Sukim casually picked at the edge of the blade, inspecting it. "To find the secrets of immortality, I shall need to lead you from here, through the snow drifts still clinging to the mountain pass, through the gardens of abstraction, and up the other slope until we reach the archives where the ancient and terrible Rustonomicon is kept, bound in chains. It is a long and difficult journey, full of peril and great tests of one's fortitude and resolve.

"Luckily, I have no need of your feet, or hands, or heart... I need only your head with your ears and mind to explain the answer to. I understand you might find this approach distasteful, but it truly is more convenient for me."

"But I would be too dead to learn anything!"

Sukim shrugged, testing the heft of the blade. "I wish for this approach to work, and so I shall find a way, somehow."

At that moment, the neophyte was enlightened.

"I should plant a cherry tree outside my window."

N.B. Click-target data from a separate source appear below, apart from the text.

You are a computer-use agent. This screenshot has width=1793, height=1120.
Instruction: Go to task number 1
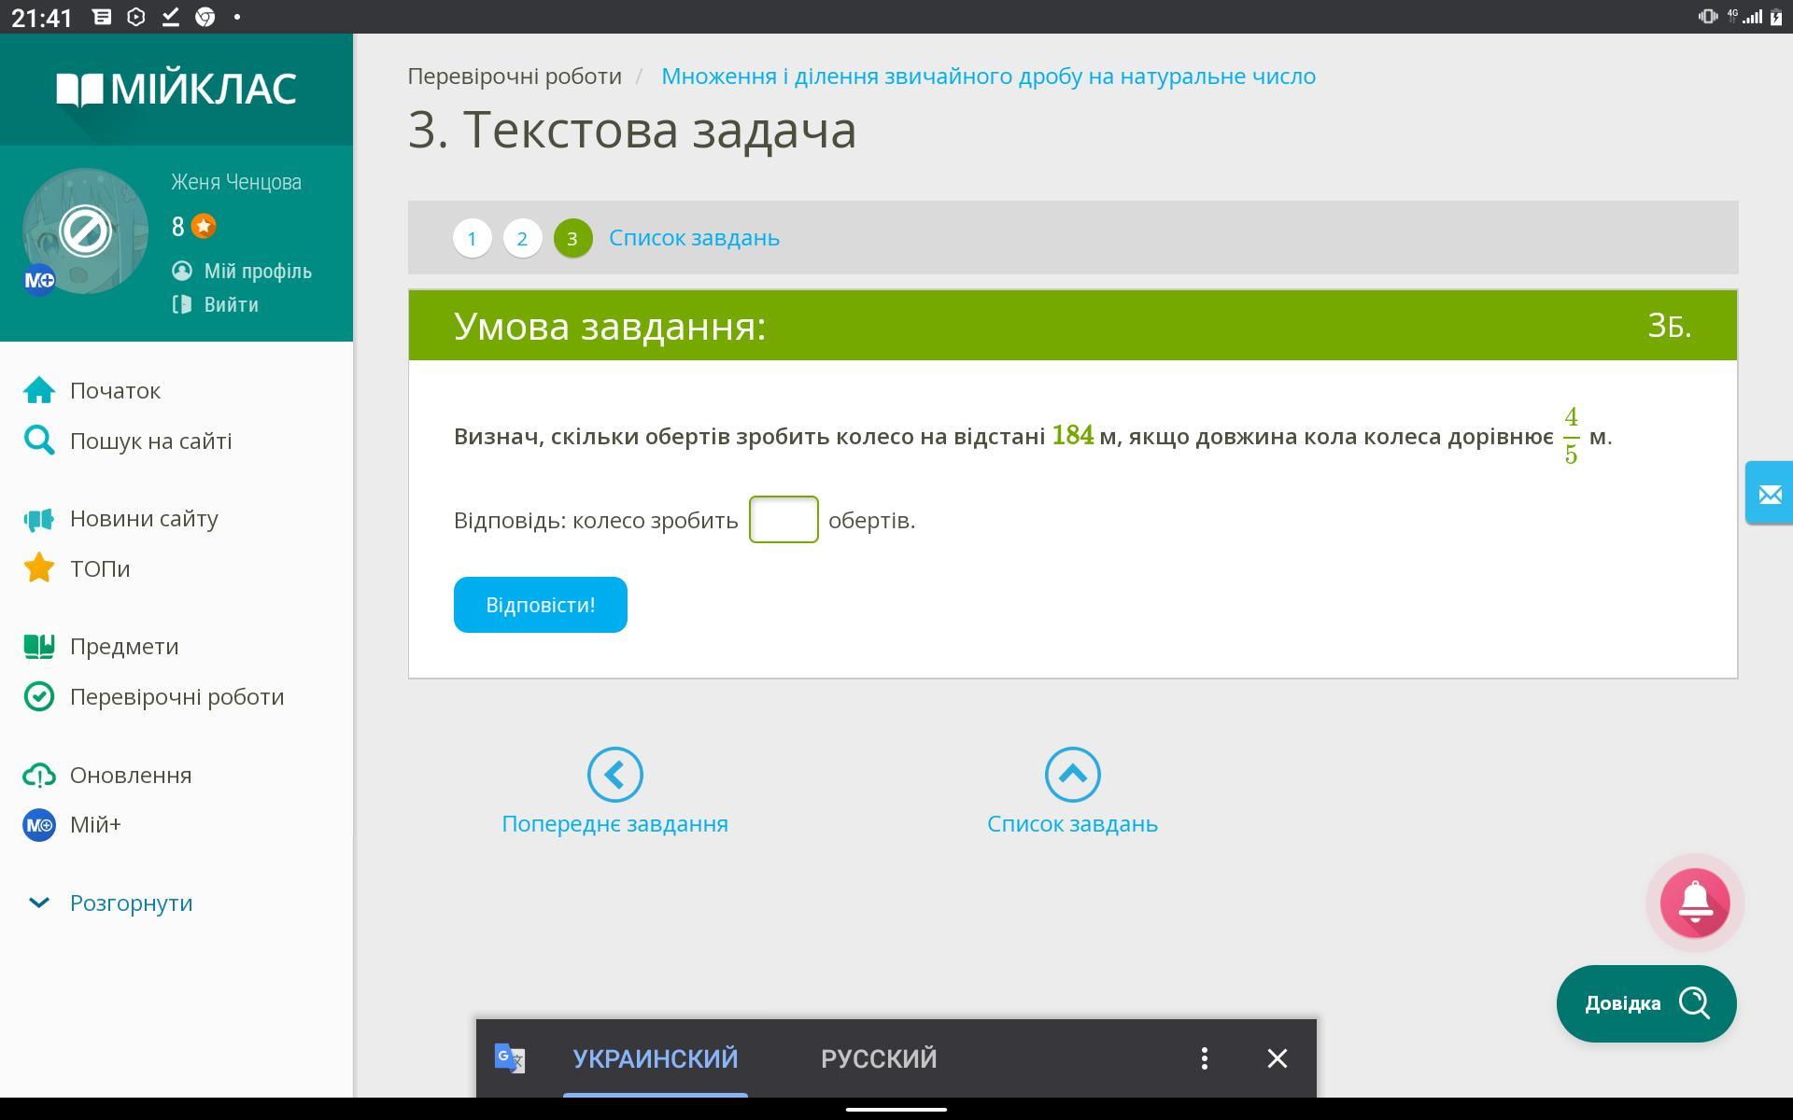(472, 238)
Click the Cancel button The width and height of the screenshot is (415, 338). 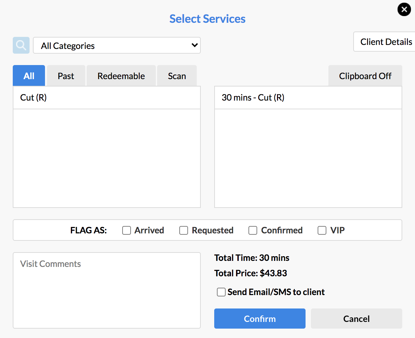coord(357,319)
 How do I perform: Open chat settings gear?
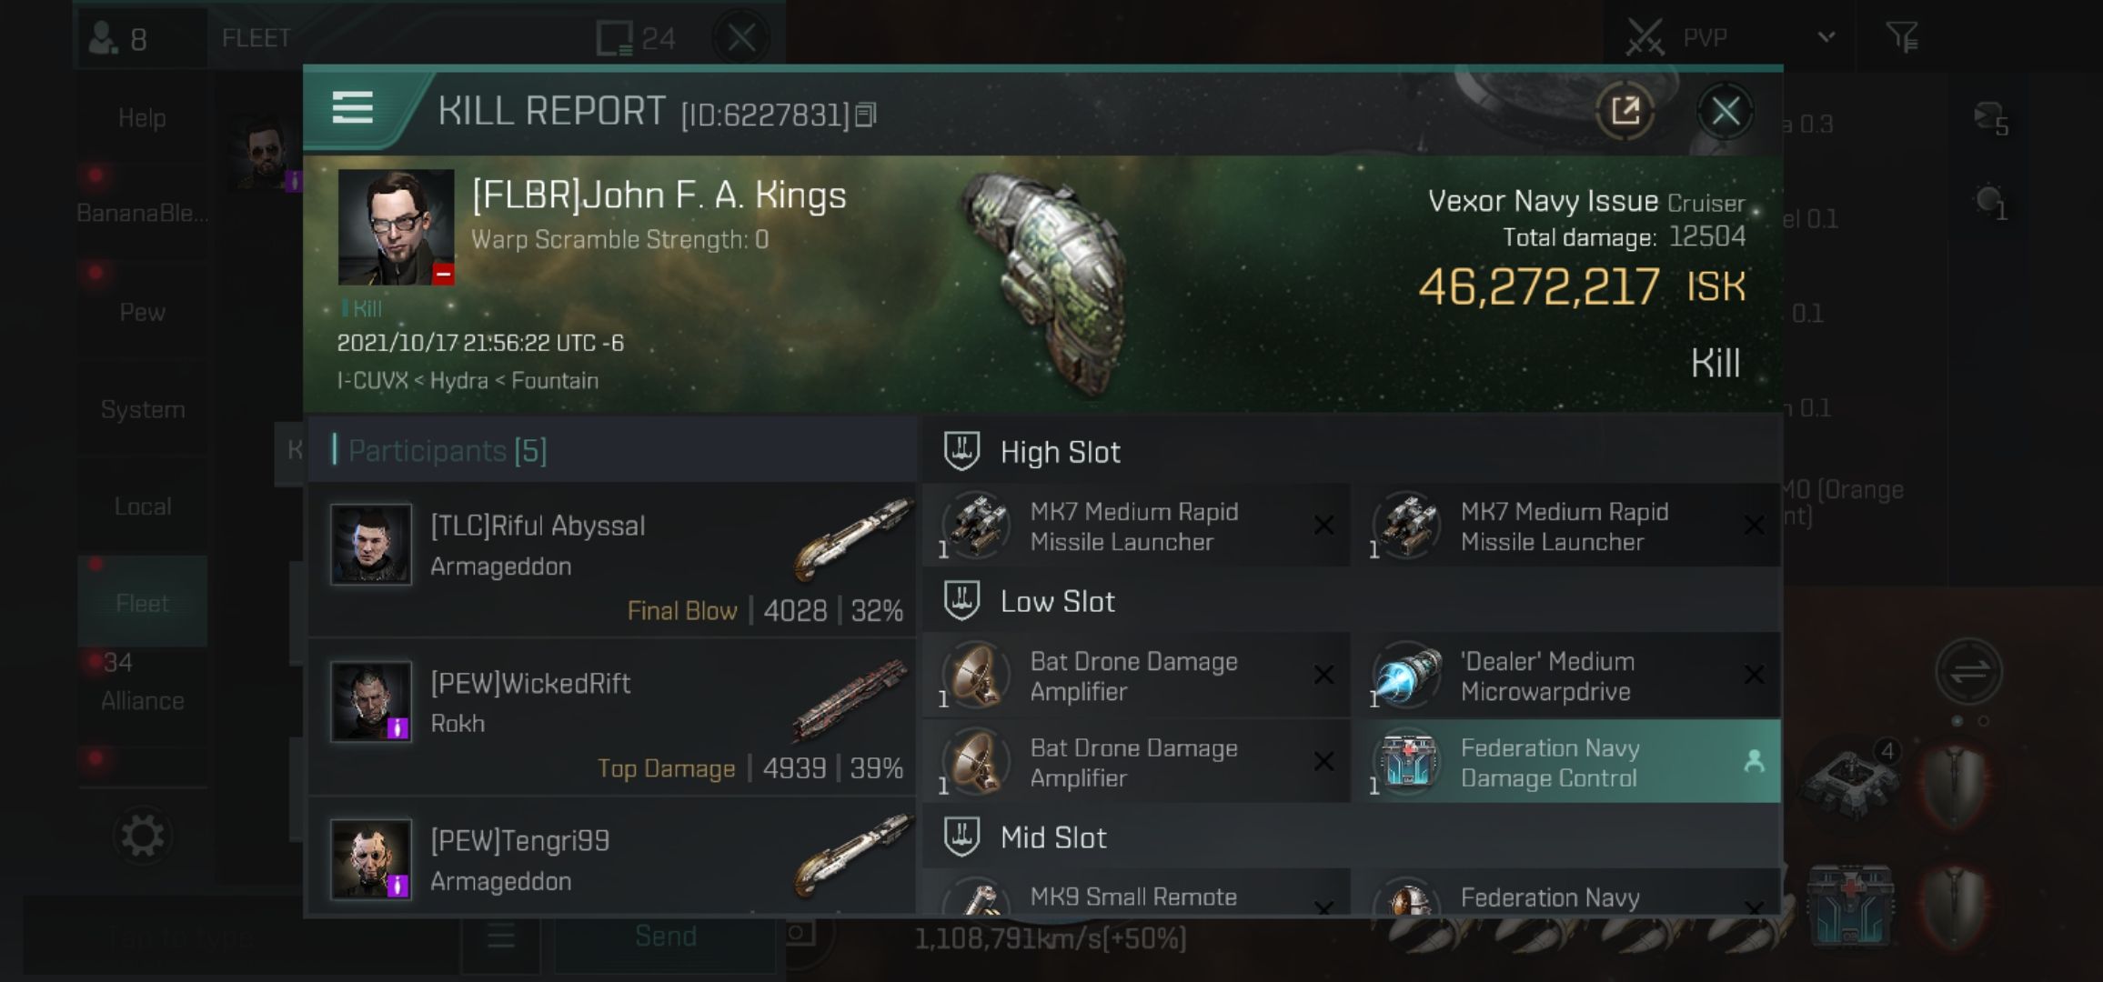[x=143, y=836]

"Yes, that is what I would do," Sukim said, handing the blade back to the blacksmith. "All living things need the whole of themselves grounded somewhere, even if you yourself care only for a small part. The inconvenience of which shall, I hope, be outweighed by what you gain."


Somewhat related tangent. Rust is bringing once_cell types into the standard library with OnceCell and OnceLock stabilised and LazyCell and LazyLock being available for use on nightly.

Its always nice to see the efforts of the community being recognised in this manner and it means more users can be exposed to these incredibly useful constructs because of their inclusion in std.

Love to see it!


If it's a static value that's only created once, then why are you even worried about "efficiency"? It just doesn't matter. Period.

There's also no such thing as "less efficient on the heap" (whatever it is you mean by that expression, which doesn't in itself make any sense to me). Borrowed and owned types serve different purposes. If you try to use only one kind of type, you'll run into brick walls, and your code will be less efficient. (E.g. trying to exclusively use borrowed types will incur superfluous cloning on your values in situations when you could have just passed an owned value.)


Thanks for all your answers. You gave me enough confidence, to find a solutions that works for me.
The PathBuf solution should work well for me.
The lazy OnceCell sounds really interesting. I'll look further into it, once it's part of the stable std library.